Economou & Economou Law Office > Blog  > Technology Law  > EU AI Act: first regulation on artificial intelligence

EU AI Act: first regulation on artificial intelligence

The EU just passed sweeping new rules to regulate AI. The European Union agreed on terms of the AI Act, a major new set of rules that will govern the building and use of AI and have major implications for Google, OpenAI, ChatGPT, and other racing to develop AI systems.

The 36-hour negotiation marathon that resulted in the finalization of the European Union’s comprehensive AI regulations comes with a catch: until the regulations take effect in 2025, the EU will remain in a legal vacuum. Why this matters Much like it did with digital privacy laws, the EU is once again establishing what may become global regulatory standards for AI, but the transition may not be smooth. The EU was the first country in the world to pass comprehensive AI legislation.

Why this matters: Much like it did with digital privacy laws, the EU is once again establishing what may become global regulatory standards for AI, but the transition may not be smooth. The EU was the first country in the world to pass comprehensive AI legislation.

As the law won’t go into effect until 2025, the EU will encourage businesses to start voluntarily adhering to the regulations in the interim. But if they don’t, there are no consequences.

The break gives the U.S. and other parties plenty of opportunity to undermine EU plans before they are implemented, for example by enacting less stringent regulations before those in Europe take effect.
Senate Majority Leader Charles Schumer has voiced concerns that US laws modeled after those in the EU would disadvantage US companies in the race against China.
The big picture: Prior to ChatGPT’s launch in November 2022 and the subsequent 2023 market explosion for generative AI, European legislators started working on their AI Act.

The EU classifies AI applications into four risk categories, matching higher potential risks with progressively stricter regulations.
Specifics: A number of applications of AI are prohibited by EU law, including the majority of emotion recognition systems and the mass scraping of face images in educational and professional contexts.
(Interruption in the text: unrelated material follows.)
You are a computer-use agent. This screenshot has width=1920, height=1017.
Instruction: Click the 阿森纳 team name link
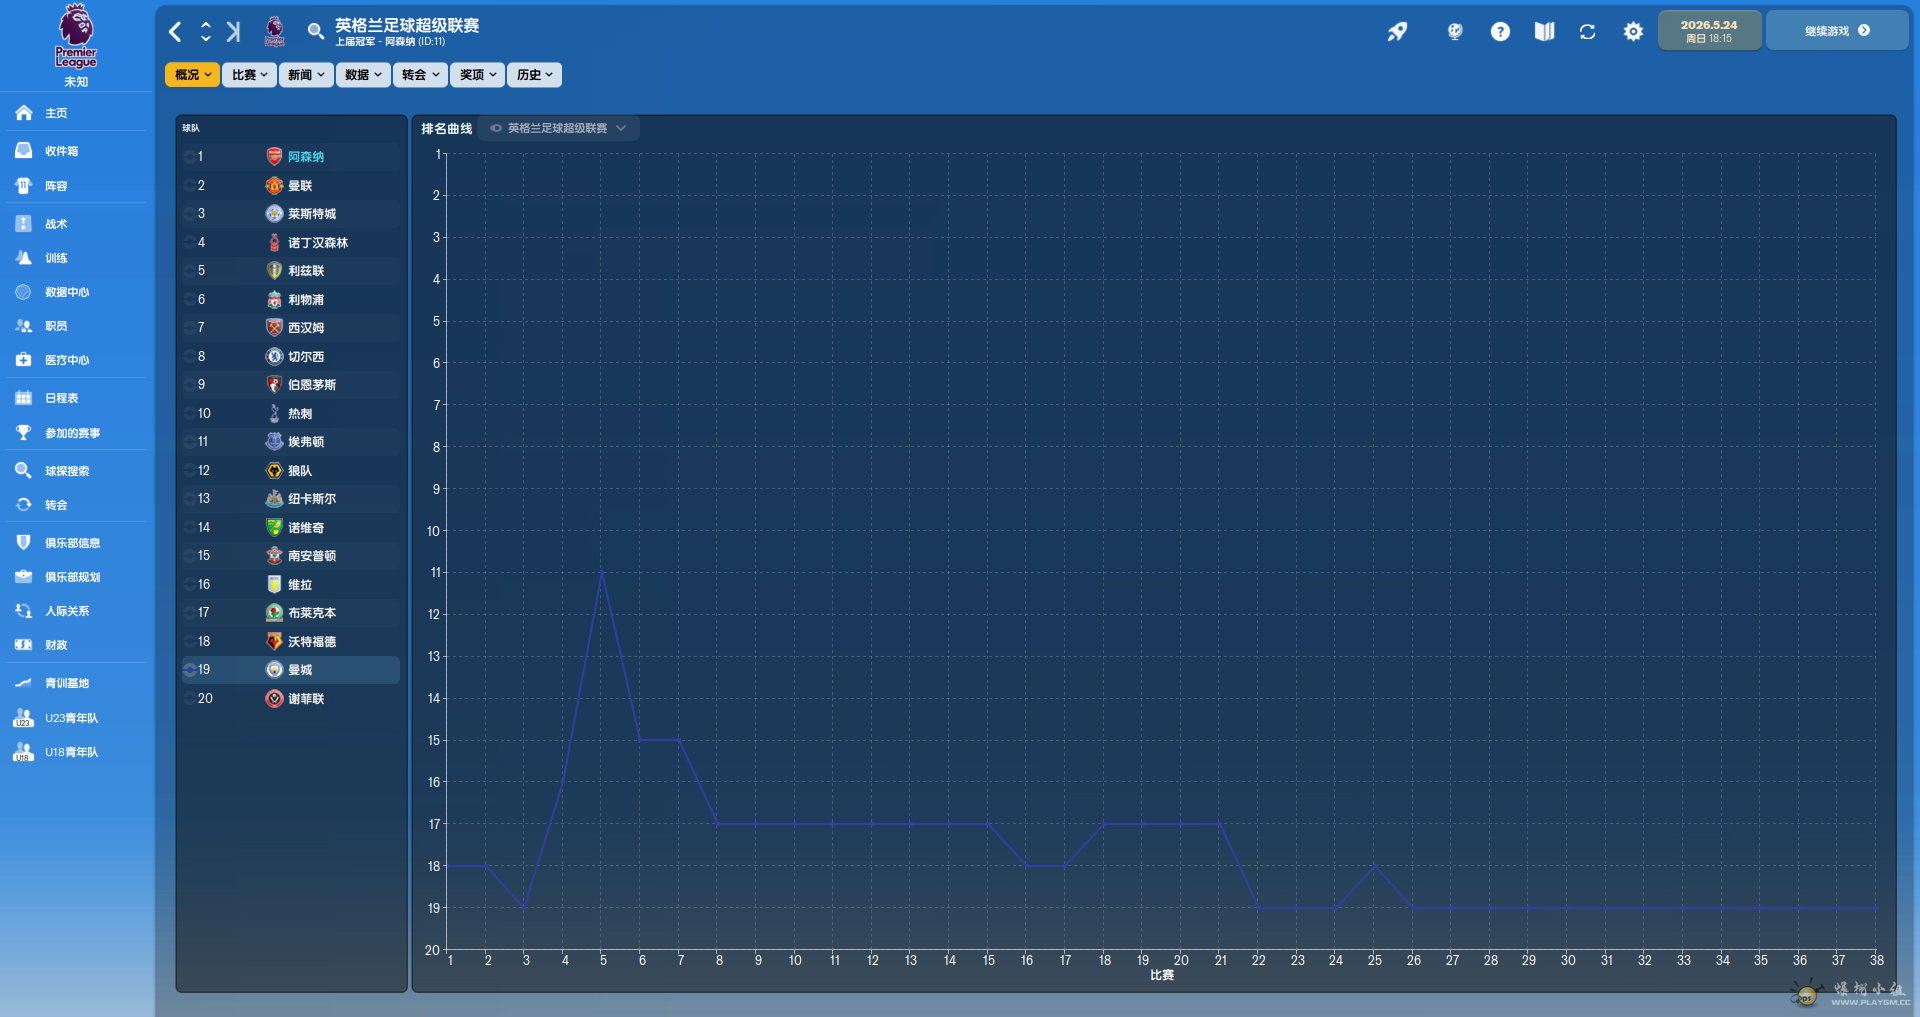306,157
There are some safety exceptions, like when a driver is detected to be dozing off by AI.

The controversial “social scoring” laws—which assess a citizen’s compliance or reliability—are also prohibited by the new law.
It limits the applications of facial recognition technology in law enforcement to a small number of legitimate purposes, such as identifying victims of human trafficking, terrorism, and kidnapping.
Providers of foundation models will have to provide thorough synopses of the training set that went into creating their models.
Businesses who break the regulations risk fines of 1.5% to 7% of their worldwide sales.
It will be required of system operators producing manipulated media to notify users of this.
Other “high-risk” AI providers will have to comply with reporting regulations, which include disclosing information to public databases and human rights impact assessments, particularly in the context of crucial public services.
These requirements apply to AI applications in elections, employment, critical infrastructure, border control. and education.

The national governments of the EU, France foremost among them, pressed for and succeeded in obtaining legal exemptions for military or defense applications of artificial intelligence.
Context: National governments demanding exemptions for national security and lawmakers defending civil liberties constituted the primary line of division in the negotiations.

In the meantime, when determining whether Microsoft’s partnership with OpenAI breaches antitrust laws, the EU is approaching the matter more leniently than the US or the UK.

Although “the Commission has been following very closely the situation of control over OpenAI,” a spokesman for the European Commission tells Axios that a “change of control on a lasting basis” would be necessary to warrant a Commission investigation.
Speaking for themselves, European Union officials are portraying the law as “a launchpad for EU startups and researchers,” according to European Industry Commissioner Thierry Breton.

The EU, according to Amnesty International, has authorized “dystopian digital surveillance.”